What you are asked to do = Among the entries below, the lines from the one with "Instruction: Click the power exit icon" up to and including the one with "Viewport: 322px width, 291px" are to be restated exactly, without pictures.

The records =
****************
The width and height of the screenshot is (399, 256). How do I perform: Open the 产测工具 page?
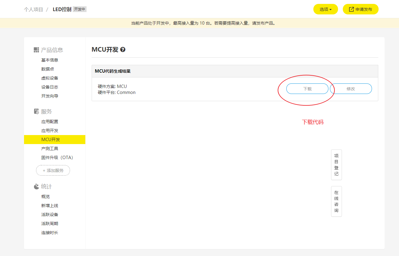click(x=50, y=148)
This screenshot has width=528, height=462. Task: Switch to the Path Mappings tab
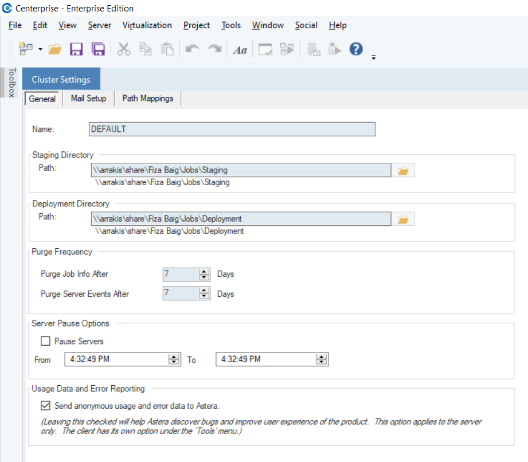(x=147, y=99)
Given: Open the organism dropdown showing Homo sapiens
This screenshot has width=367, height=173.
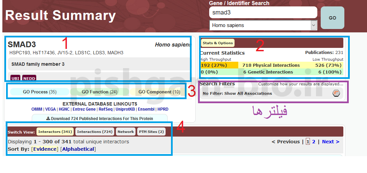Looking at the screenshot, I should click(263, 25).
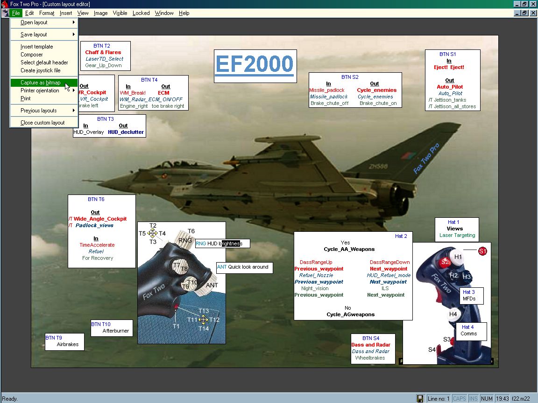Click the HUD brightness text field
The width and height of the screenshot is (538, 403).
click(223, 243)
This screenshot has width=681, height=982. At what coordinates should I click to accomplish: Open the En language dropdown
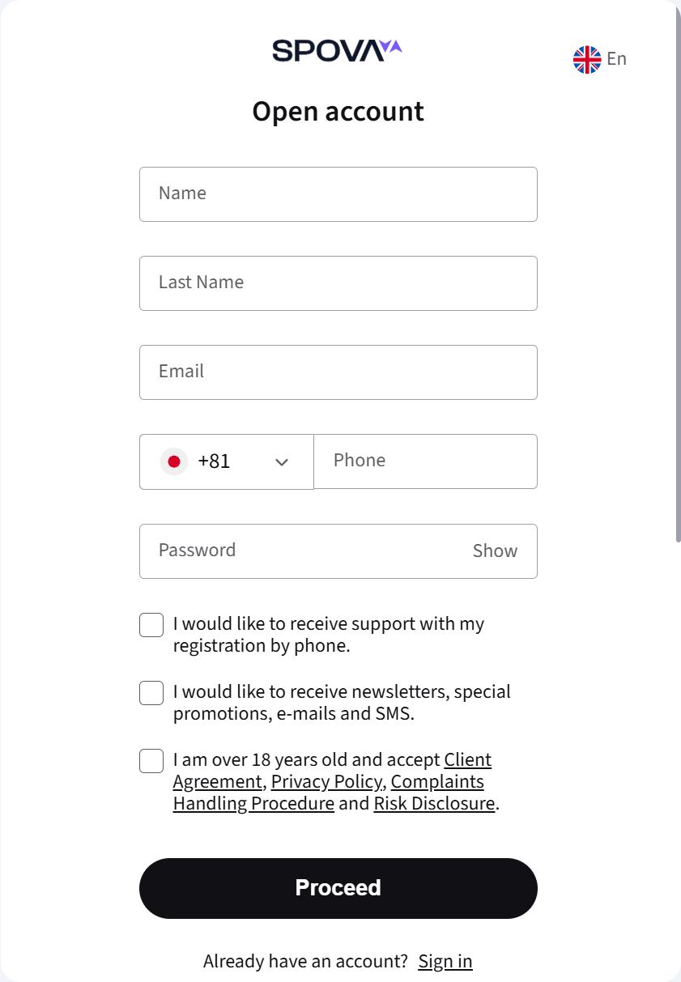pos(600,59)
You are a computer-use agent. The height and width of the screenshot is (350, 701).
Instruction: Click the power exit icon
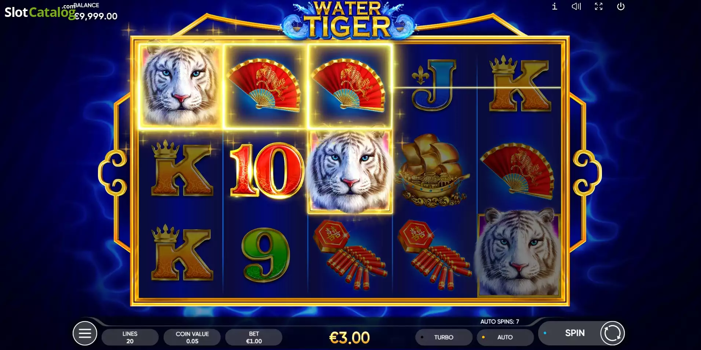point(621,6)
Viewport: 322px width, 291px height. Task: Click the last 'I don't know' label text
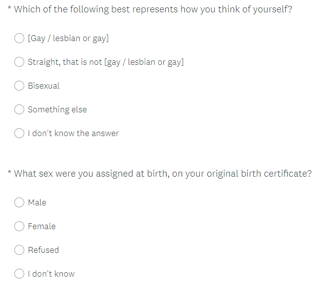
****************
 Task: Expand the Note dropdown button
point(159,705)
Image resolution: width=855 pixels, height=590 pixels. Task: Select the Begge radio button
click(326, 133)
****************
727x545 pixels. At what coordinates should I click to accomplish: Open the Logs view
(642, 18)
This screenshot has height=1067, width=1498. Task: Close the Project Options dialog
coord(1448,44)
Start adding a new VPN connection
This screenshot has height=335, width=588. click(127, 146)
****************
Response for this exercise =
Instruction: Click the power exit icon
point(621,6)
Viewport: 322px width, 291px height. Task: Click the last 'I don't know' label text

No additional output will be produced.